Re: Unable to create new topics, "no brokers available"

2016-12-28 Thread Alex Eftimie
Quick update: digging into Zookeeper data, we observed that the /brokers/ids 
path was empty. Restarting the kafka nodes repopulated zookeeper data, and now 
the error is gone (we are able to create new topics).

We didn’t alter data in Zookeeper manually, but recently we added 2 nodes to a 
3 nodes zookeeper cluster. Also, we had a network partitioning issue in the 
past. Could any of these be the reason for the lost ZK data?
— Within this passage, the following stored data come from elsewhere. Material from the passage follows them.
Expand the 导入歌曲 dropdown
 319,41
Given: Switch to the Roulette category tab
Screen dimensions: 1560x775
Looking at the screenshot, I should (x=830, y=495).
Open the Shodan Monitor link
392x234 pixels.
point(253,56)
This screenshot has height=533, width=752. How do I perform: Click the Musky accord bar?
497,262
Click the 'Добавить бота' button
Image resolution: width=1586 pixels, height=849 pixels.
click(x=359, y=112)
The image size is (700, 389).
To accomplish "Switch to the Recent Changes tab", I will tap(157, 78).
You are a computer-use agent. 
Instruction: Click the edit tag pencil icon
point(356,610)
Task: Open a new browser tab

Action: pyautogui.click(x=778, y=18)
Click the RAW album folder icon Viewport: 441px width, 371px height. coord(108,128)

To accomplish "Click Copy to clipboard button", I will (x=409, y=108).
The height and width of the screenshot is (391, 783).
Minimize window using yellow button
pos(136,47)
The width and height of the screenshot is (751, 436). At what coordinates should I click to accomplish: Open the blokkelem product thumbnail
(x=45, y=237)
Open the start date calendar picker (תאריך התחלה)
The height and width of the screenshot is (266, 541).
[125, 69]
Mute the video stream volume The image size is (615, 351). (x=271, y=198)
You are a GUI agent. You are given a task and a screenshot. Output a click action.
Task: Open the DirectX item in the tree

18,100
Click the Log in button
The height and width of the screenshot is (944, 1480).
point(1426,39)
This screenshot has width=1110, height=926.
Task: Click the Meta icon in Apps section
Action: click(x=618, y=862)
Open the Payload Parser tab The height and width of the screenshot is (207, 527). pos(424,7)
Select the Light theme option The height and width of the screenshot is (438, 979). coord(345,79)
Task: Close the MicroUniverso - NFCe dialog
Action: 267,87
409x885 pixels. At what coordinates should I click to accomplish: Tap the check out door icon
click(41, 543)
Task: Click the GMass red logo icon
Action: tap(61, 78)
Any other hints on what may have generated the data loss in ZK?

Thanks,
Alex

> On 28 Dec 2016, at 10:00, Alex Eftimie  wrote:
> 
> Hello,
> 
> We recently migrated from Kafka 0.8 to 0.10, while keeping the log format and 
> internal communication at 0.9 version[1]. We have a cluster of two nodes 
> which is working correctly for 10 topics (producers/consumers work fine). 
> 
> Trying to create a new topic raises: 
> kafka-topics.sh --zookeeper zknode:2181 --create --replication-factor 1 
> --partitions 2 --topic newtopic
> Error while executing topic command : replication factor: 1 larger than 
> available brokers: 0
> [2016-12-28 09:30:02,177] ERROR 
> org.apache.kafka.common.errors.InvalidReplicationFactorException: replication 
> factor: 1 larger than available brokers: 0
>  (kafka.admin.TopicCommand$)
> 
> There are two available brokers, so this must be a different error hidden 
> behind this error message. There’s nothing in the log file. 
> 
> Where should we start investigating?
> 
> Thanks,
> 
> Alex Eftimie
> Software Engineer DevOps
> 
> [1]
> kafka version: 0.10.1.0
> # config:
> inter.broker.protocol.version=0.9.0.1
> log.message.format.version=0.9.0.1
> 


-- 


--

[image: email GYG_Logo__Standart_Transparent_400x600_WEB copy.png] 


GetYourGuide AG

Technoparkstrasse 1  

8005 Zürich

Switzerland

  
 
 [image: Icon_4.png] 



Re: Unable to create new topics, "no brokers available"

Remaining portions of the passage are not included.